== Segment start ==

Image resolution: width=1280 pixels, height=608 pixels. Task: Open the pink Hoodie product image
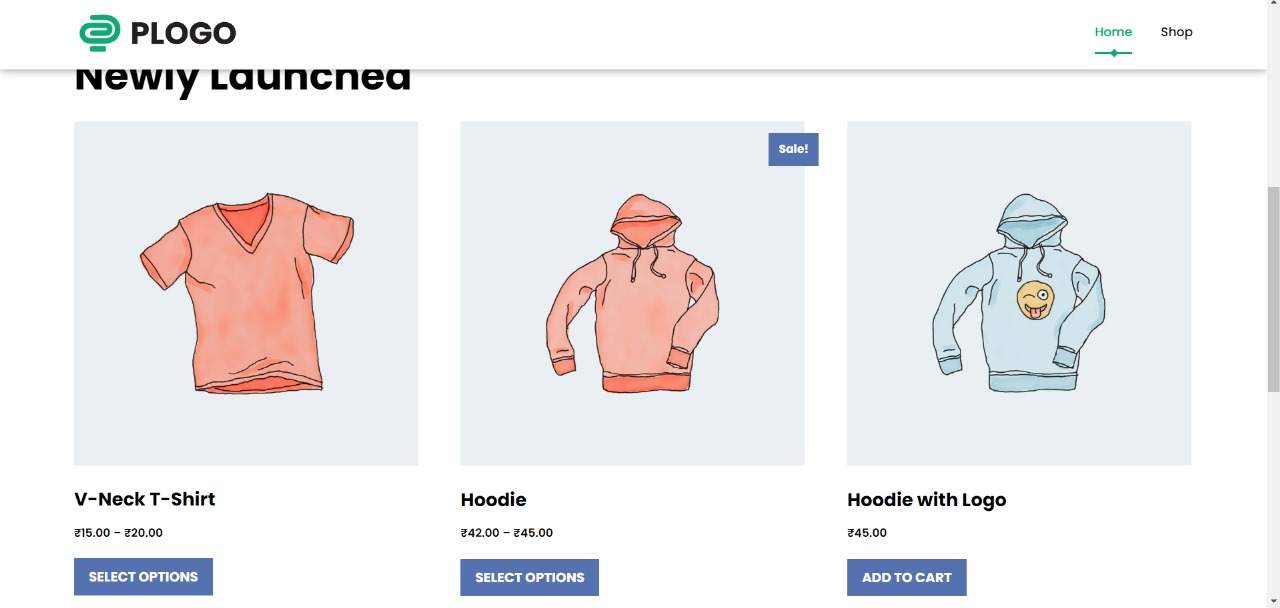632,293
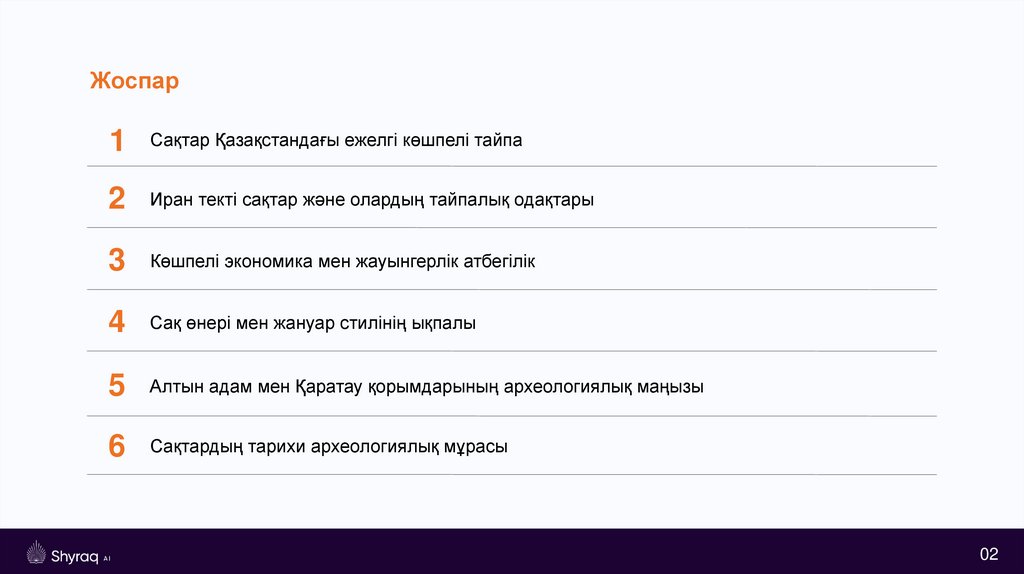Open item Алтын адам мен Қаратау қорымдарының
Viewport: 1024px width, 574px height.
point(426,385)
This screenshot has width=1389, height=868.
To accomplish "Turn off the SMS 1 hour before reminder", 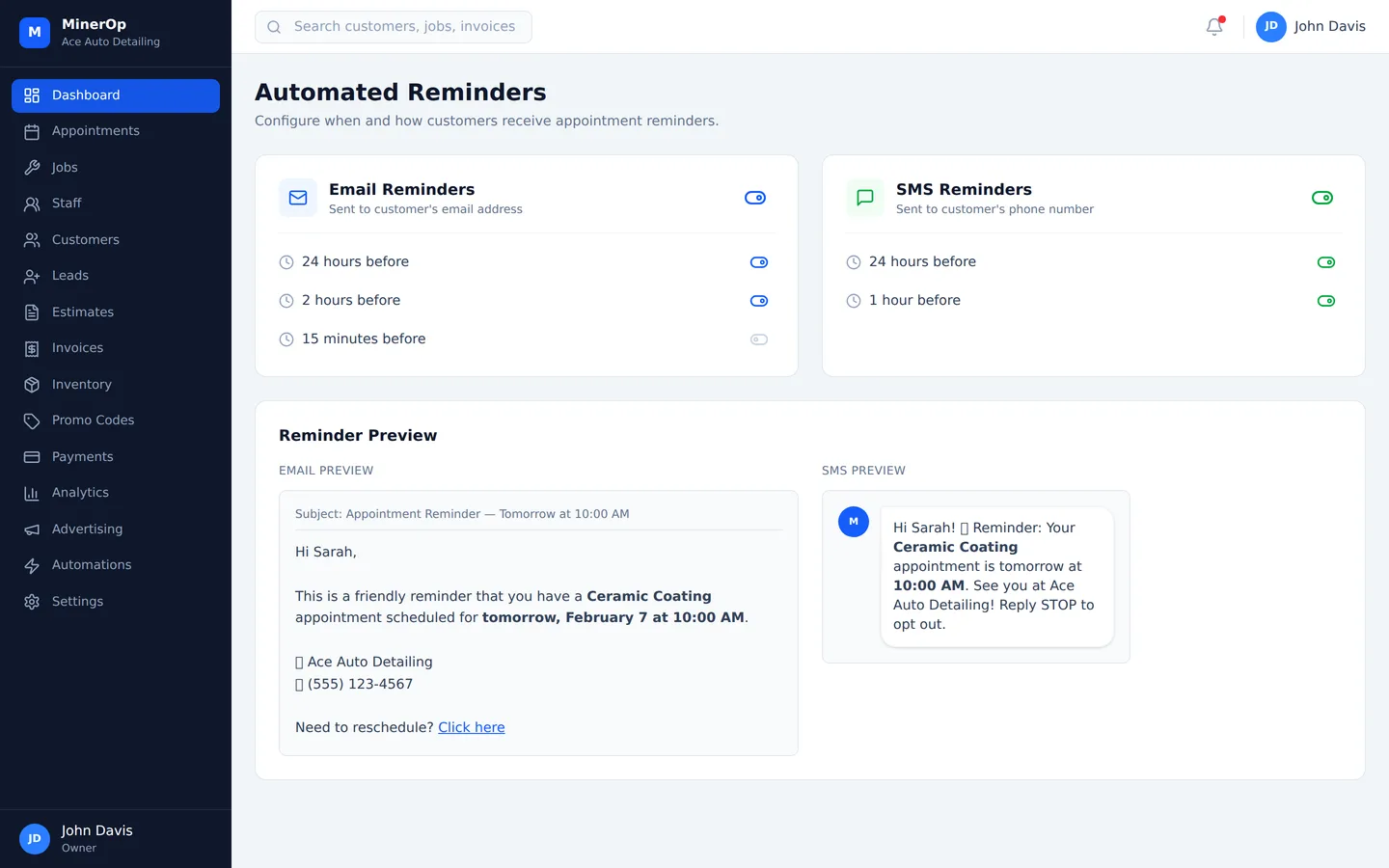I will [1326, 301].
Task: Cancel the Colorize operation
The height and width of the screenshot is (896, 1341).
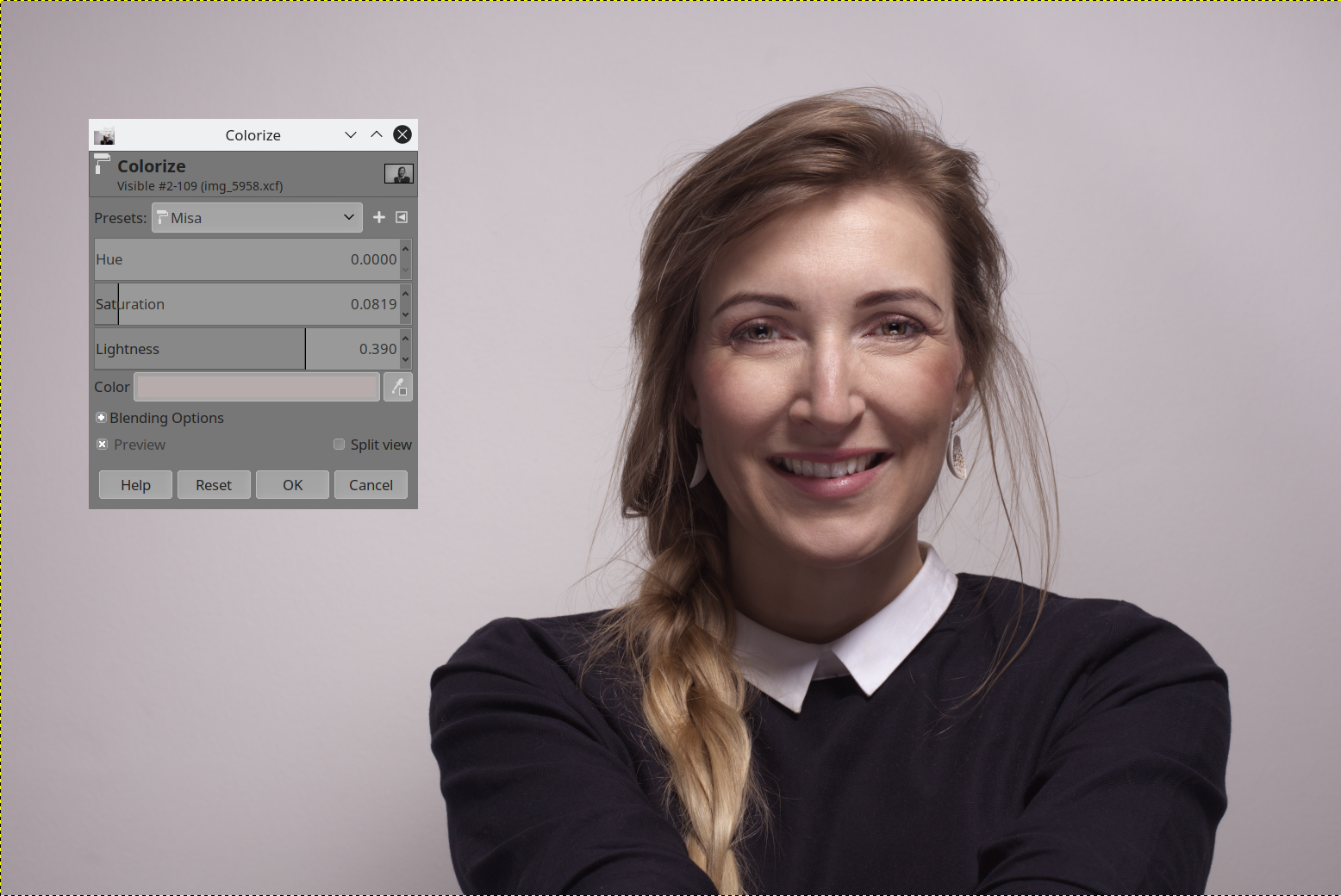Action: tap(371, 485)
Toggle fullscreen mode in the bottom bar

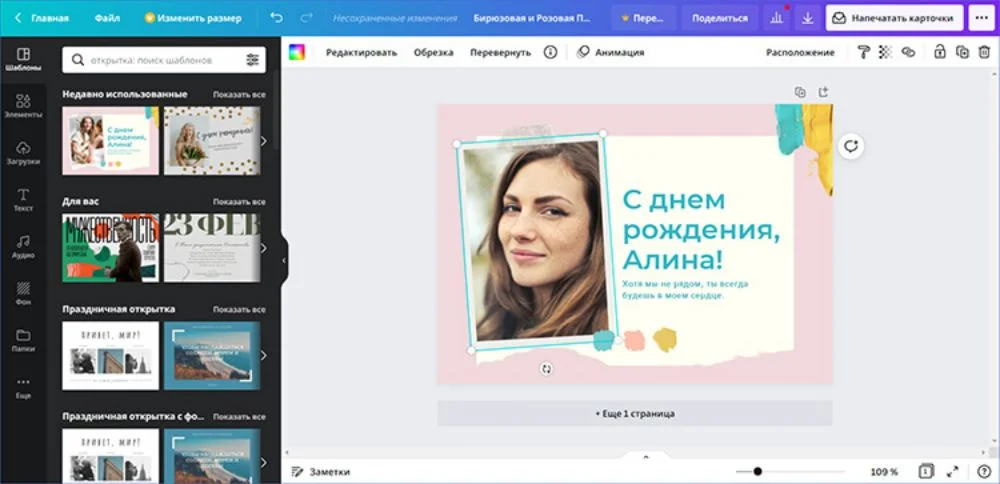[952, 471]
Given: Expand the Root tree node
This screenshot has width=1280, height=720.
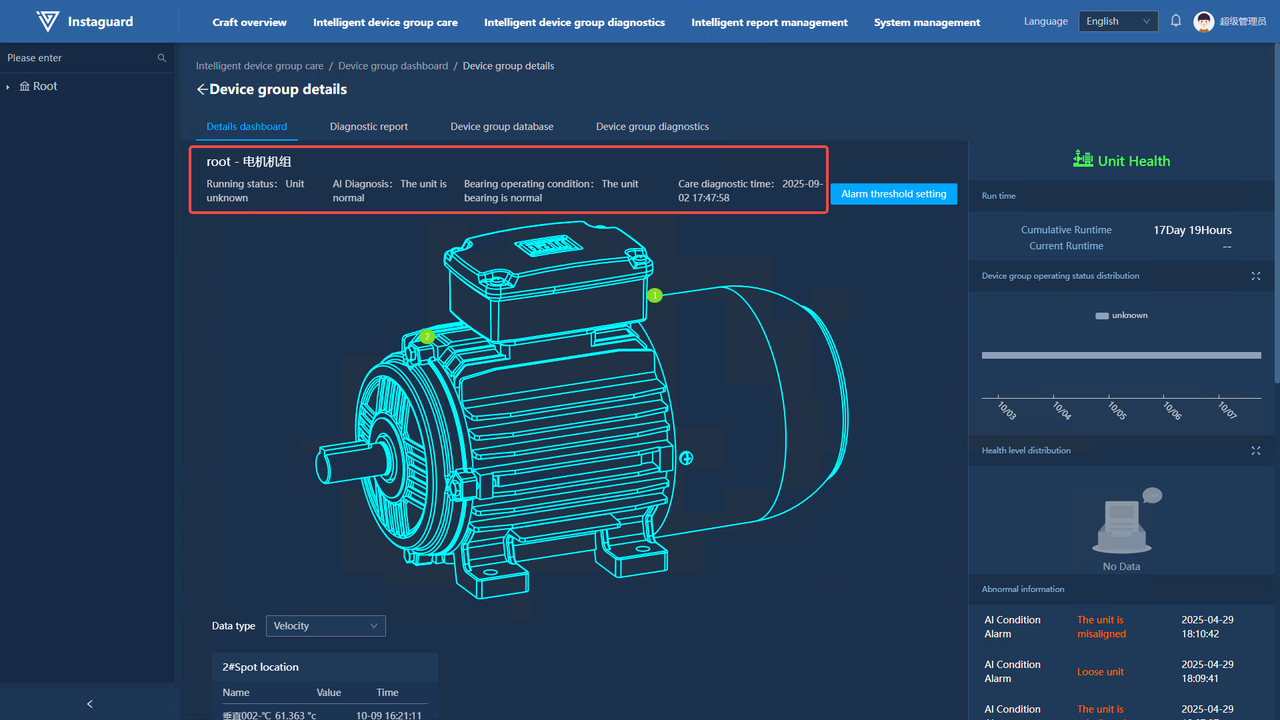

== Segment end ==

• _TO DO_:
Across the data above, how many lines carry the word "This"? Only the number is needed.

• _WRITTEN SOLUTION_:
2